In my role of Calgary sport psychologist, I help athletes and other performers reach their potentials by focusing on the mental side of their activities in sports psychology counselling. I help these performers by learning skills in sport psychology counselling which they can apply to their performing endeavors.
Athletes who set goals tend to perform at a higher level than athletes who don’t. Learn how to set long-term, short-term and daily goals to maximize your potential. Also learn how to focus on process goals—activities and behaviours which are within your control–as the best way to achieve results.
An athlete’s state of internal arousal plays a major role in whether they perform to their capabilities. Athletes perform at their best when they are at their optimal level of arousal—neither too little nor too much arousal.

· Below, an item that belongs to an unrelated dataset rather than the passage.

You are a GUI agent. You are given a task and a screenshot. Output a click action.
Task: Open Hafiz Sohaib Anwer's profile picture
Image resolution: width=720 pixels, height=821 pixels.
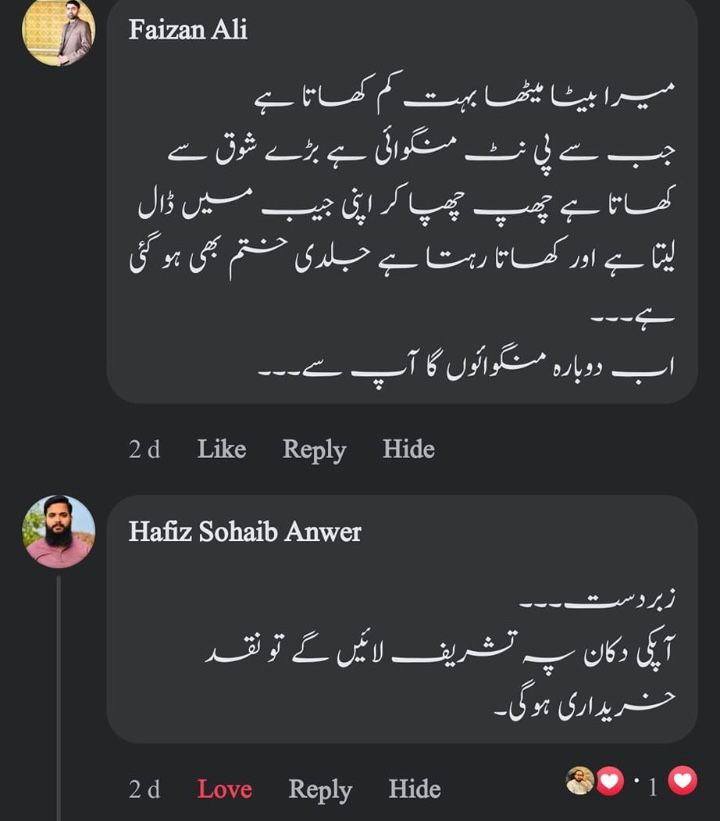[x=58, y=531]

Learn techniques to lower your arousal when you are beyond your optimal level and raise your arousal when you are below your optimal level.
REBOUNDING FROM ADVERSITY
Athletes face obstacles and adversity at times such as falling behind in a game or getting a bad call from a referee. Athletes who perform at their best learn how to rebound from adversity so that they continue in pursuit of success. Learn psychological skills to achieve this goal.
The best performers have high levels of self-confidence. This belief in oneself sets in motion a positive self-fulfilling prophecy in which the athlete’s expectation of a good performance leads to their performing to their potential. Learn how to develop this positive mindset leading up to and during your athletic performances.
Being able to focus on the task at hand is critical to performing at your best. Successful athletes enter the state of flow in which their attention is immersed in the actions they are performing during a competition. This involves being able to concentrate in the midst of external and internal distractions. Learn how to focus in the midst of these distractions.
The best performers use visualization regularly. Successful athletes prepare to give a top performance by visualizing the sequence of actions leading to this performance. Visualization is also effective in anticipating possible obstacles the athlete may face and anticipating how to overcome them. Learn these and other fundamental visualization skills.
POSITIVE THINKING AND SELF-TALK
Positive thinking and self-talk help the athlete attain a state of self-confidence which leads them to perform at their best. Learn skills to get your thinking and self-talk working for you as you perform.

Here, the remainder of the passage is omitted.